H. Saket House


The site is located in the growing suburb of Dabouq to the north of Amman, renowned for its wealth of native oaks. It is a single family house built on a total site area of 1,981sq meters. The project endeavors to create a dialogue between topography and architecture by its formal and spatial response to the sloping landscape. This relationship is characterized by organizing the plan of the house around one continuous structural movement that creates a rectangular shape with a centralized courtyard. One side resting on the ground and the other one is entirely elevated above the slope of the site. This condition creates an open external room defined on one side by the landscape and on the other by a roof defined by the suspended upper. Accordingly, the house complements its natural setting, with its spatial interim forming a sinuous movement with the topography. Moreover, its shape becomes a conduit for the prevailing winds that are allowed to permeate the structure.
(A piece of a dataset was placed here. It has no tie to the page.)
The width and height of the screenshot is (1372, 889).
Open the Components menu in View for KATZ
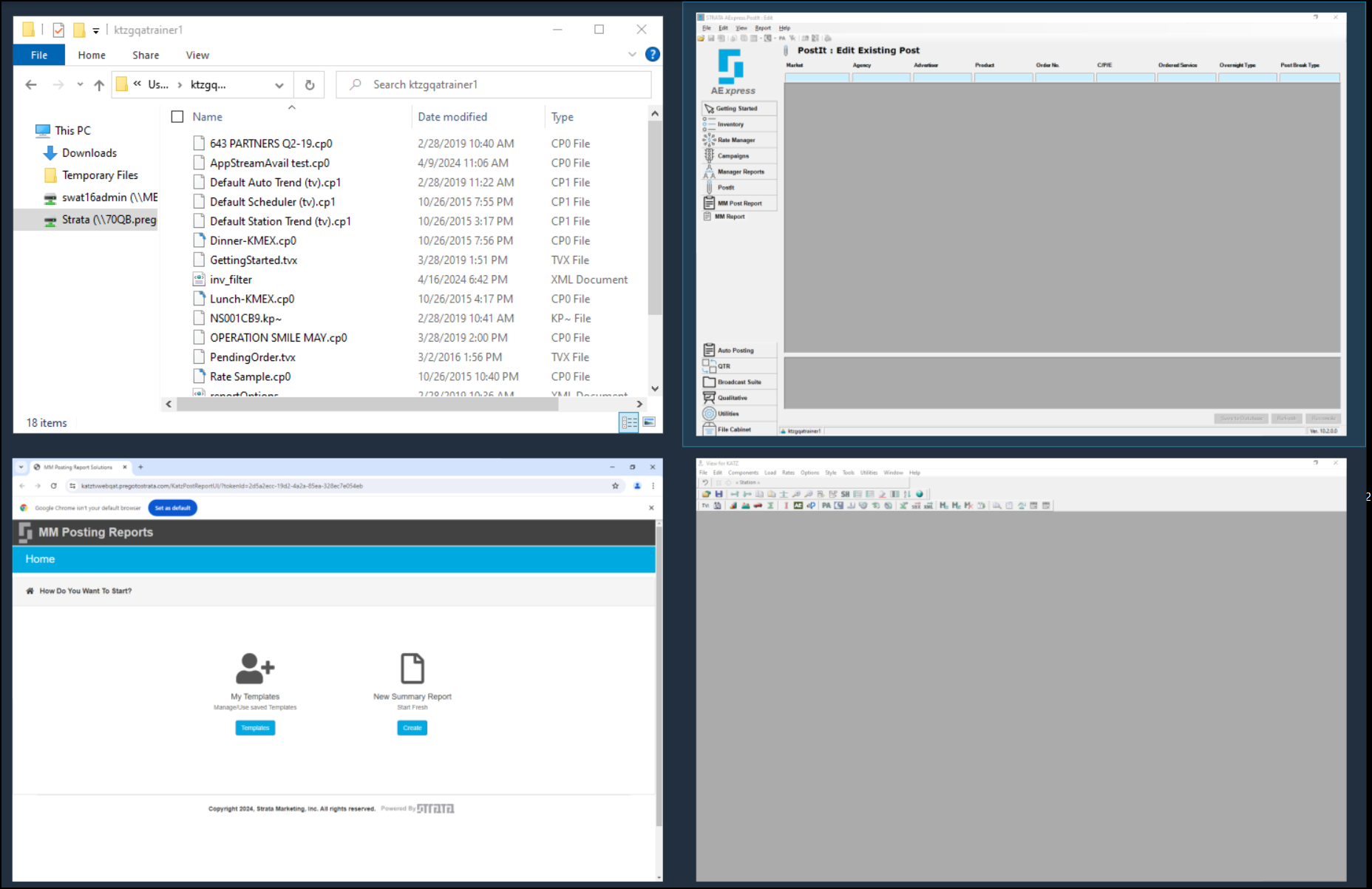tap(744, 472)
This design clearly invests in the potentials of structure and its spatial dimension. The attempt was to compress the structure, architecture and material as an inseparable and syntactically seamless element. The mass is therefore a unified number of integrated structural elements, which, in addition to its material qualities adds a sculptural dimension to the general reading of the building. The bush-hammered concrete emphasizes the material weight as it refers to a general cross section of the architecture in Jordan, which is characterized by the solidity and weight rendered in limestone. Given the moderate climate of Amman, the spatial configuration of the house actually pushes the use or the habitation of the house towards the outside, while the smaller and more domestic spaces of the interiors are brought back to the idea of basic shelter. Although the structural qualities may conceptually appear at the forefront of the design’s objectives – they actually serve a means to address other concerns that relate to the spatial qualities of the house, its feel, and emotive impact, and ultimately its rapport with the landscape. Eventually once initial impression of the structure is desensitized, the focus re-shifts to that which is not built. To the space, trees, light and breeze - Or in other words, to other fundamental issues that give space its pulse.